While PPG is really hard to get right, when you do get it right, it can be very powerful. A high-quality PPG signal is foundational to a wealth of biometrics that the marketplace is demanding today. For example, here’s a list of some (but not all) of the biometrics you can derive from highly accurate, motion-tolerant PPG:
- Breathing rate – breathing rate is the number of breaths taken in a period of time (typically 60 seconds) and lower resting breathing rates are are generally correlated with higher levels of fitness.
- VO2 max – VO2 measures the maximum volume of oxygen someone can use and VO2max is widely considered to be an indicator of aerobic endurance.
- Blood oxygen levels (SpO2, oxygen saturation) – blood oxygen levels indicate the concentration of oxygen in the blood.

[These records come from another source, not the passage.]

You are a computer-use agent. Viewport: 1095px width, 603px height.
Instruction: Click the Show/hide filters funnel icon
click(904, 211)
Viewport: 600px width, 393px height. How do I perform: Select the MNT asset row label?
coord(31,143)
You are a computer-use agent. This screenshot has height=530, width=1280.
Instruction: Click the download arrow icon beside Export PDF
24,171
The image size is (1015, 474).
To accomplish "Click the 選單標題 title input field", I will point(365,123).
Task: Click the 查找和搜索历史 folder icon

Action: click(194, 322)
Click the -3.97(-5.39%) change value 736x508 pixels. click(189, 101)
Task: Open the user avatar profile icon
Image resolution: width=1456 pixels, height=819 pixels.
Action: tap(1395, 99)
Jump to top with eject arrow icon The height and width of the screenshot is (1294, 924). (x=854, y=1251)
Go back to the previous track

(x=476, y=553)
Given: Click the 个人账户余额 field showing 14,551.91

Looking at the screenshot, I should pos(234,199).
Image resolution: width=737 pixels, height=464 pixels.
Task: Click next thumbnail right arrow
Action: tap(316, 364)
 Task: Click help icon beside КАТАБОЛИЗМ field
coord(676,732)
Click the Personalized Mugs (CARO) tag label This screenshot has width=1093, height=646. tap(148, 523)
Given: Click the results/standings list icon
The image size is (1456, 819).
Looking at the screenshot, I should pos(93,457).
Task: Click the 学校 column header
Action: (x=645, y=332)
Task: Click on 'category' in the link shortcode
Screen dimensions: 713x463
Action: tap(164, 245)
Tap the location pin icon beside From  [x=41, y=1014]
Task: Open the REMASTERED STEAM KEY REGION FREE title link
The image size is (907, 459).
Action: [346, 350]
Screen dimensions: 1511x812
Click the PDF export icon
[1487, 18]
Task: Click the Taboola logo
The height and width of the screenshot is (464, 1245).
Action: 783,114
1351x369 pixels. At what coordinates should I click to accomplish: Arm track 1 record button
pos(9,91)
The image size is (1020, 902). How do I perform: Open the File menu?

- R-R Interval (heart rate variability) – in layman’s terms, R-R interval is the time between blood pulses (or ECG beats), and generally the more varied the time between beats, the better. R-R interval analysis can be used as an indicator of stress levels and various cardiac issues, among other things.
- Blood pressure – most people are very familiar with blood pressure as an indicator of cardiovascular health, but most people don’t know that some of the most advanced technologies today can assess blood pressure using PPG sensor signals.
- Cardiac efficiency – this is another indicator of fitness that typically measures how efficiently your heart works to take one step. This serves as a proxy for how hard your heart would have to work to do more challenging exercises like running or cycling.
You can see below a simplified PPG signal and where each of the biometrics is measured within that signal.
Wearable devices are taking all shapes and sizes these days, including wrist bands, smart watches, audio earbuds, leg bands, and many more. Since OHRM is becoming a requirement for almost all wearables, you need to make sure the OHRM technology you select for your device can be deployed in multiple form factors without having to completely go back to the drawing board.